** Start DOCUMENT EXTRACT **

Maintenon as a very young man. |
Louis Shalako
Be happy in your work.
Dead
Reckoning, (provisional title), the tenth in the Inspector
Gilles Maintenon Mystery Series, is well on the way.
I’ve gotten the story up to well over 10,000 words, since I started it on October 26/24. Interestingly, I had three lines, and a few notations at the bottom of the brand-new document, a grand total of 57 words, when I shut it down for the day and basically, just sat there and thought about the story. It was a form of commitment and I knew I was prepared to work at it.
How does it begin? (A dead body. – ed.)
How does it end? (A variation on a theme. – ed.)
And what do I do to fill up the middle. Almost any
idea is good, and I’ve even written one of my own dreams into a chapter, in a
book, which if nothing else adds something to the inner narrative of one of our
characters.
I think about the stories at work, I think about them
driving down the road, I suppose I think about them in the shower.
What really sucks is when you think of something in
the middle of the night, and you have to fight the urge to clamber out of bed,
fire up the machine, and tack that in somewhere before you forget…which you
almost surely will.
My last mystery novel, A Stranger In Paris, took three winters to write, with bouts of
about 20,000 words each, resulting in a novel of over 60,000 words. It’s also
something of a masterpiece, but then, I did have plenty of time to think about
it.
It’s genre fiction, pulp essentially, the only real
advantage is that I’ve read hundreds of them and seen hundreds of them on film
and on television. We get to see their strengths and their weaknesses, and if
we think we can do better, then we should—and good for us if we do.
To steal from one may be plagiarism, to steal from
many is pure genius. That’s a cliché, but I will go it one better.
I might steal, but only from the very best. This is
how I end up with an idea, a gag, one
that came from Conan Doyle, or Agatha Christie, and perhaps others, all mixed
up like a dog’s breakfast in a story that is new, it’s fresh, and it is nothing
if not original. But if you think about it, Sherlock Holmes was a master of
disguise. Agatha Christie was known for gentle gender-benders, for example the
accomplished actress who dressed as a man, in order to commit the perfect
crime. (Ah, but as an accomplished actress, she was also the only one that could have pulled it off, which might have been her undoing in the end.) I promise you this much—if I live long enough, I will do the parody,
where at the end of the book, every single damned character reaches up under
the chin, grabs a hold of a little loose bit, and then peels off the rubber
mask in order to become somebody else. (Ian Fleming, Live and Let Die.) This is the one where every single
character in the book all end up in the same place, and every single one of
them is pointing a gun at the next one’s head. Okay, I am exaggerating, but not
really…sort of.

** End DOCUMENT EXTRACT **
** Start RAW DATA **

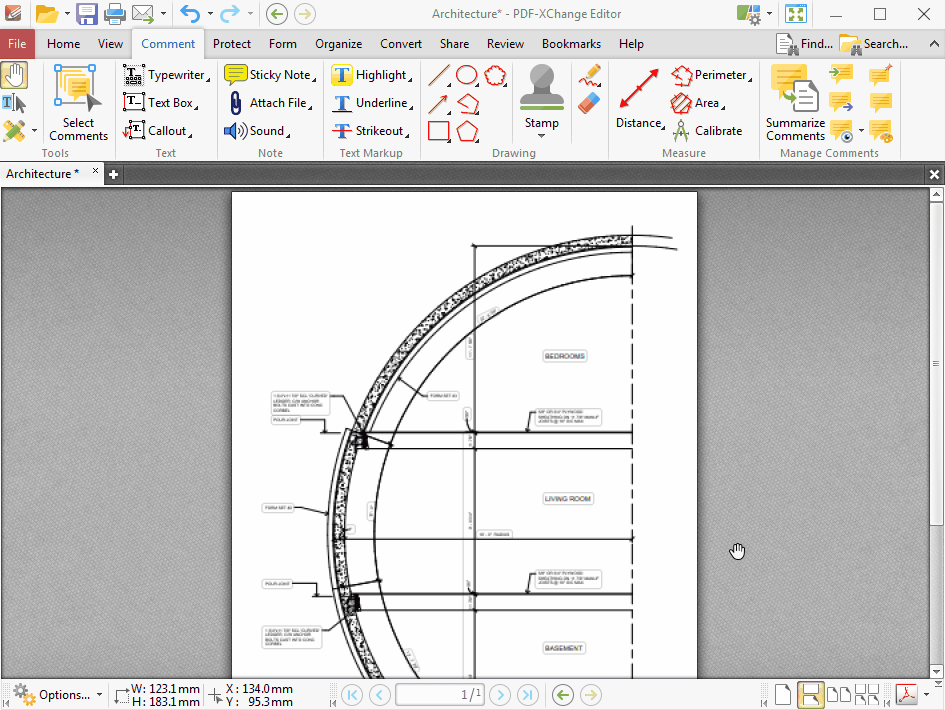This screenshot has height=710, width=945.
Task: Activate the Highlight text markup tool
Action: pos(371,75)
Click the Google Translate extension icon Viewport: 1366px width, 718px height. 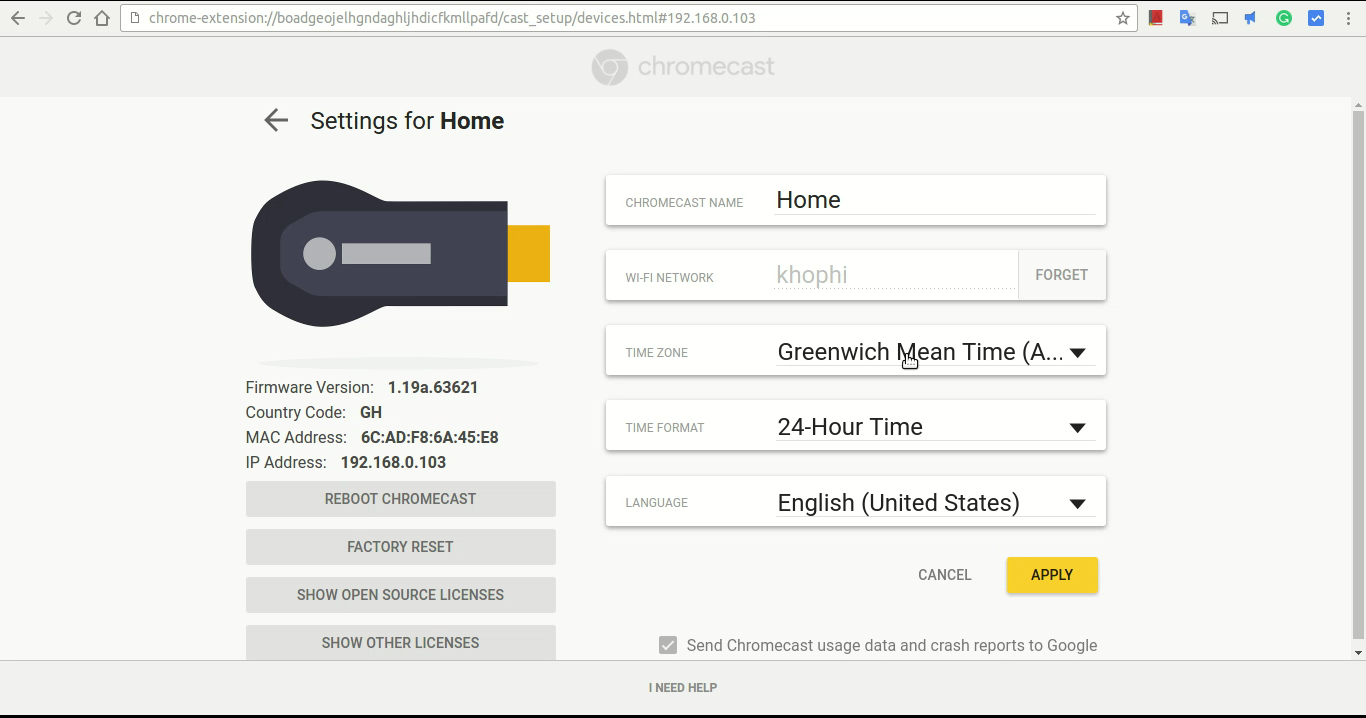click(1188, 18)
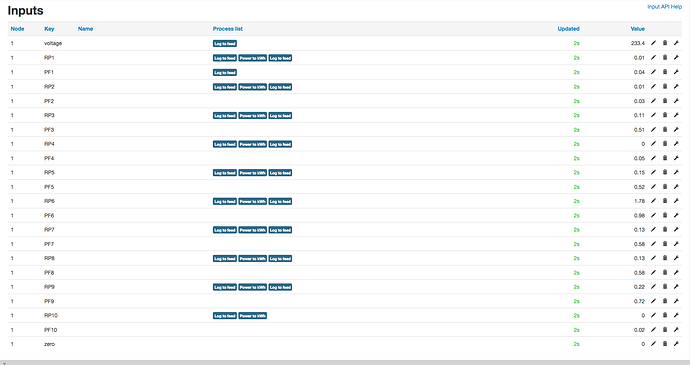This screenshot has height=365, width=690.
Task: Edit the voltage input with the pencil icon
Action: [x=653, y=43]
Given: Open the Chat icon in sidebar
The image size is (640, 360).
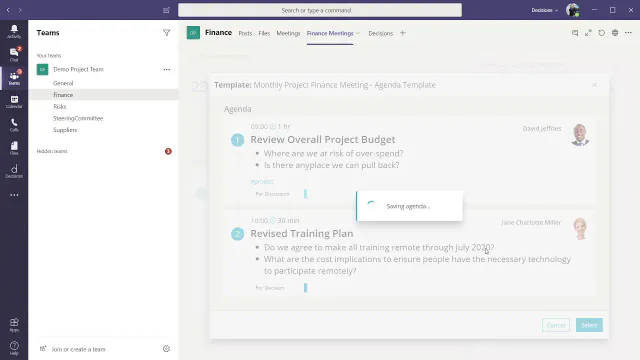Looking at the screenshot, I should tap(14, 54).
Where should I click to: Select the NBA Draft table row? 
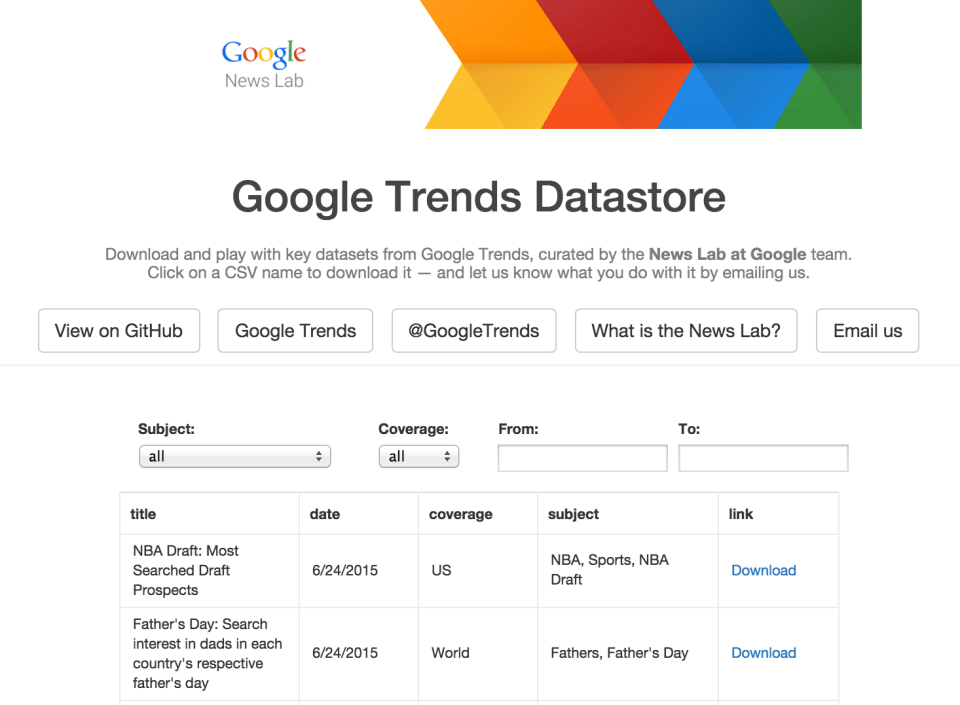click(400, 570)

** End RAW DATA **
** Start RAW DATA **

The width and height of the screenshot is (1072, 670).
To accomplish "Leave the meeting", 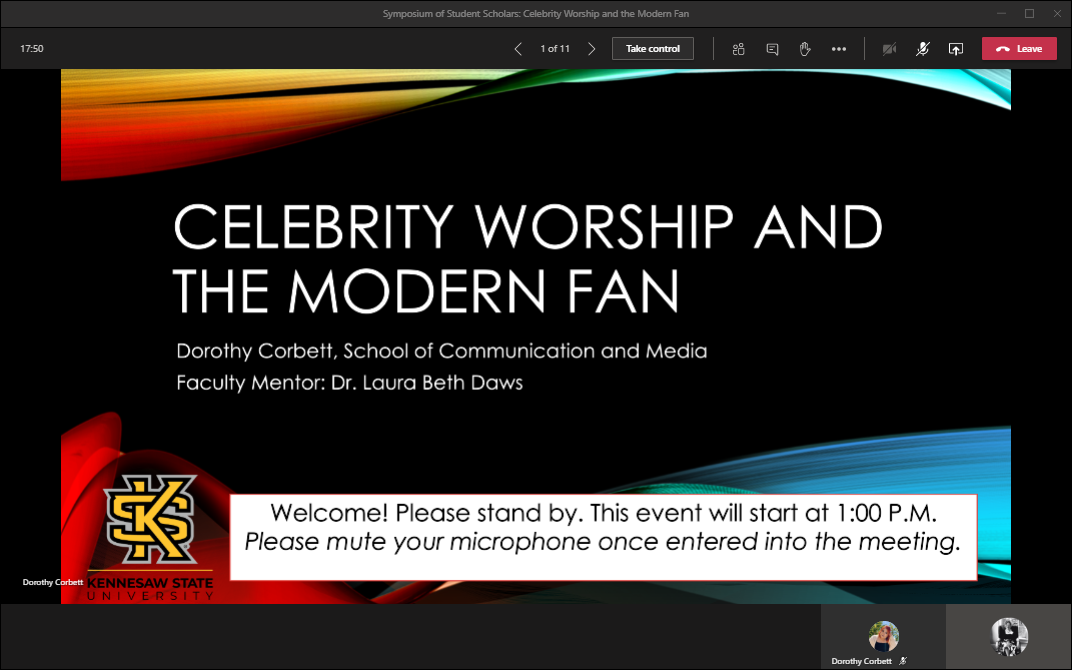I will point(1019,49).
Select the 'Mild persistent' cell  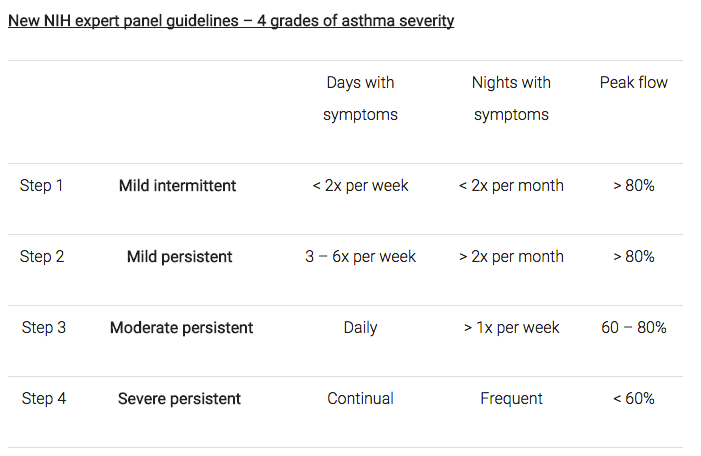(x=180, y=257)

** End RAW DATA **

**DIRECTIONS**
**a.** According to the post about writing Dead Reckoning, how long did A Stranger In Paris take to write?
**b.** List every book title that appears in the post about writing Dead Reckoning.
**c.** Extend the post about writing Dead Reckoning, starting right after its final sentence.
The listing has no connection to the post about writing Dead Reckoning.

**IN RESPONSE**
**a.** Three winters.

**b.**
- Dead Reckoning
- A Stranger In Paris
- Live and Let Die

**c.**
(There is such a thing as bad television. – ed.)
Yeah, but seriously. Everyone in the whole damned book is pulling off a rubber mask with one hand, and pointing a gun at the next guy's head with the other...the poor #basterd at the front of the line says, "...hey, wait a minute..." (it's not fair), and then he sort of shuffles along sideways, very, very carefully, until they all form a circle and then he can point his gun at the head of the last guy at the other end of the line. And then, the one you least suspect will pull the fucking trigger...
Probably me, but you never know.
(No one would ever suspect. – ed.)
And if you don’t believe me, you really should read A Stranger In Paris. As formulaic as the
genre is and can be, the ending will still surprise.
And then you will know—
You can always throw in another hot babe. |
So, if I peck away at this on some small, daily basis,
it really doesn’t take much more than five or six hundred words a day to get a
pretty good manuscript in two or three months. The key thing is to get to the
end of the plot—we can go back and dress our figures, decorate our sets, explain
the floor plans, talk about the town, describe the personalities, and add in
essential details. We can plant clues to account for little events later in the
book, we can take clues out, we can change the name of a character, we can copy
and paste paragraphs so that they make a better kind of linear sense.
We cut words out here and add words in there…
I would like to equal or better my last work, and it
may even be possible but you just never know.
I enjoy the work. You know, last week I recovered five
email accounts. I still can’t get into one Amazon account. I need to get in
there and update the tax page…I need to get in there just to change the
recovery email and phone number. It took two and a half hours to change my
telephone service provider, and the thing is still eating the battery at an
alarming rate, and truth is, I’m still messing around with it.
I do not enjoy that work.
Writing is like sex, ladies and gentlemen. When it’s
good, it’s great, and when it’s bad, it’s still pretty good.
This is not a contradiction.
Trust me, I know.
I’ve done a little bit of both in my life. Which
brings me to the last point. If I get bored, I throw in another hot babe, and
that helps to keep me interested.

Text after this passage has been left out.